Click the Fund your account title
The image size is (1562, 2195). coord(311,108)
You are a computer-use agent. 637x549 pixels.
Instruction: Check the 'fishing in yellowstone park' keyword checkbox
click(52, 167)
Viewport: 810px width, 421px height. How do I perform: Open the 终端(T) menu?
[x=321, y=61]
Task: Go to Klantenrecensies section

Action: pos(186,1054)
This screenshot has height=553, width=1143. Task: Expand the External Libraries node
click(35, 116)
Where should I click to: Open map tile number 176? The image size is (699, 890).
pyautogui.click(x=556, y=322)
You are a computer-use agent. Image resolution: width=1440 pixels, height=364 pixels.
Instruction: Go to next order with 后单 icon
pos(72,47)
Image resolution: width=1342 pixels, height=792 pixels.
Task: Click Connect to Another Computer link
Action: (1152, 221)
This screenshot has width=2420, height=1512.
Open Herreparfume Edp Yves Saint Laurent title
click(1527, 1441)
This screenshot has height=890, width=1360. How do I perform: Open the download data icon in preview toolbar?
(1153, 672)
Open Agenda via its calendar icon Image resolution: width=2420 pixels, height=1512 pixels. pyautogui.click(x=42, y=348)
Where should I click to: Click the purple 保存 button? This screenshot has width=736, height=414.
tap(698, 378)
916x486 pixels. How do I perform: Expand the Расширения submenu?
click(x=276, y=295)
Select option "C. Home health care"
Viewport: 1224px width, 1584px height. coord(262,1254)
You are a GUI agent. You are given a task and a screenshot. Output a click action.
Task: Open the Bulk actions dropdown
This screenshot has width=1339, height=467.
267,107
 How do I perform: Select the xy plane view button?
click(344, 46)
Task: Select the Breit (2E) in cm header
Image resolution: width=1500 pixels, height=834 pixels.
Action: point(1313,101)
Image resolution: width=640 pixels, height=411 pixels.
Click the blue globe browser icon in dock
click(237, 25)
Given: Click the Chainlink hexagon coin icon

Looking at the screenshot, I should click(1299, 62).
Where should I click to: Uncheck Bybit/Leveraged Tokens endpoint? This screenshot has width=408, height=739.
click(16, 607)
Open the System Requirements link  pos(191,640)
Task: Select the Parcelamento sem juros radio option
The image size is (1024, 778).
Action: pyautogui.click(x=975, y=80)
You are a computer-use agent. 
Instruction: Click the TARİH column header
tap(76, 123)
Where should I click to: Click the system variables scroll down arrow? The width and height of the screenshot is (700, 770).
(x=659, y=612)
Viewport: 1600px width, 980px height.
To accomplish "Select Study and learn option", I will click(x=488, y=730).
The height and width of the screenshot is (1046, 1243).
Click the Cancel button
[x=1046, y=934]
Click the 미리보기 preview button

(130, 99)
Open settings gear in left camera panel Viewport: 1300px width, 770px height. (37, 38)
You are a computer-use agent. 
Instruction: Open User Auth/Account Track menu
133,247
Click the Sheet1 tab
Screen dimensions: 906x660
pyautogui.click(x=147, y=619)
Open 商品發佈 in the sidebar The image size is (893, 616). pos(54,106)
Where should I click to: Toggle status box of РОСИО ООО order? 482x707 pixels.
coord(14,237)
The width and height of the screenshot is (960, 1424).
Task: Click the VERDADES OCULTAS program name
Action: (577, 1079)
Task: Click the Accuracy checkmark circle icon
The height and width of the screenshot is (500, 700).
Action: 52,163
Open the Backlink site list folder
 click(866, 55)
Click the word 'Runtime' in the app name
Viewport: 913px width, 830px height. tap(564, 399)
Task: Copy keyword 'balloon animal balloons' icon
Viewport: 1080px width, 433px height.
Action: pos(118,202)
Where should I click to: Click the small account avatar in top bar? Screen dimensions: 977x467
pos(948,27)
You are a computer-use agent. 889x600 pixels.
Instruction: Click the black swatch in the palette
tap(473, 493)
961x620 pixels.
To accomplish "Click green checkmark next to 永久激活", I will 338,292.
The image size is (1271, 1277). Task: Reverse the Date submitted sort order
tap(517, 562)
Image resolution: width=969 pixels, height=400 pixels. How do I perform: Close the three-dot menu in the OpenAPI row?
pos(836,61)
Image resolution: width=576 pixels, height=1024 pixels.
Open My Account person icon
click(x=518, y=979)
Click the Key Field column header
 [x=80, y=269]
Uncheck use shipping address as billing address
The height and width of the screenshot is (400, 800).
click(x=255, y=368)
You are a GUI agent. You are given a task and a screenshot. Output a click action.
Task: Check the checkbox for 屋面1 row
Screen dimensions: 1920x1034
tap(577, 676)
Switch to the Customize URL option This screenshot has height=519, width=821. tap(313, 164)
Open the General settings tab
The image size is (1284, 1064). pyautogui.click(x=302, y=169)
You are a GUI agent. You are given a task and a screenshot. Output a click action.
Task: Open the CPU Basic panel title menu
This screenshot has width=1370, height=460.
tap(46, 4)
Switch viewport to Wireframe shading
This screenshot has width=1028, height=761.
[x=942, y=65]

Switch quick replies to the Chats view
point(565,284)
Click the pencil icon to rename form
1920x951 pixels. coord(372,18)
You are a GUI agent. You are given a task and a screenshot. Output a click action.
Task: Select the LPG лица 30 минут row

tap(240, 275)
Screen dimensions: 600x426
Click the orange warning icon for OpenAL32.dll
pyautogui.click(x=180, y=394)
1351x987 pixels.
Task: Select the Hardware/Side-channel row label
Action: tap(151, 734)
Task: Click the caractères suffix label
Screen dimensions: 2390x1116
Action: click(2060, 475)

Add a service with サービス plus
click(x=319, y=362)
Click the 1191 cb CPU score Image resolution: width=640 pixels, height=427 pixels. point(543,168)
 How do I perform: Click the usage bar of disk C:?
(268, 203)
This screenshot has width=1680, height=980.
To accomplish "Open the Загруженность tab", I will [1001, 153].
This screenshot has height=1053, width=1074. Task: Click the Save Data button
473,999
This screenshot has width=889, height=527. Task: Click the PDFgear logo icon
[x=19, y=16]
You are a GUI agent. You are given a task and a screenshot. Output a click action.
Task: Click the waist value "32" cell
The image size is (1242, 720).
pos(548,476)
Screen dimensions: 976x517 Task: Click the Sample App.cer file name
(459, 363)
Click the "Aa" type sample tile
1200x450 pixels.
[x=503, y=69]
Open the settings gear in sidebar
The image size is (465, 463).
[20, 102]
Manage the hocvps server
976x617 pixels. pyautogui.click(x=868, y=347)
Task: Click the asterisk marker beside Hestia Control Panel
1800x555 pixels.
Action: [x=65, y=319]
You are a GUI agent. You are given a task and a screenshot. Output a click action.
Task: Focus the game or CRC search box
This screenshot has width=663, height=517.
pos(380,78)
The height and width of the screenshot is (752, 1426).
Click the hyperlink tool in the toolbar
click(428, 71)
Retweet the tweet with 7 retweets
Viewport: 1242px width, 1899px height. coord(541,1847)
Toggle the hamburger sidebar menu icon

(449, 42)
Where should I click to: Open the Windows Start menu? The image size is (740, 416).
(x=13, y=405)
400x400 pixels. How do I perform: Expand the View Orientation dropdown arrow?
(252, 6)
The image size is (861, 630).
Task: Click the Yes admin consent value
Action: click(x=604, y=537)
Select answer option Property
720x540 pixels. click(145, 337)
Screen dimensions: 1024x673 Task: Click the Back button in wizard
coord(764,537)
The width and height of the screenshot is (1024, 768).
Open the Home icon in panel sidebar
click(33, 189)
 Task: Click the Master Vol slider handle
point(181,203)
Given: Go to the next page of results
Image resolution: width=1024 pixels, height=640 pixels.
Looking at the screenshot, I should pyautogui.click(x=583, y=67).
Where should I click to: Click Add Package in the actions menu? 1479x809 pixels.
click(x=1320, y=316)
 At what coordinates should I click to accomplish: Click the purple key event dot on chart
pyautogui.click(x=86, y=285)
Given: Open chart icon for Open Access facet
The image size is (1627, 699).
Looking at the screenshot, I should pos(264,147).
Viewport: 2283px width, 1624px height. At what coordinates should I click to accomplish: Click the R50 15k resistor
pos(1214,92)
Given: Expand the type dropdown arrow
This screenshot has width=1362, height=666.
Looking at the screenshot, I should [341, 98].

## Exercise description
Copy out every line from the data above that has "will" in it.

## Final answer
To accomplish "Select Study and learn option", I will click(x=488, y=730).
To accomplish "Click green checkmark next to 永久激活", I will 338,292.
To accomplish "Open the Загруженность tab", I will [1001, 153].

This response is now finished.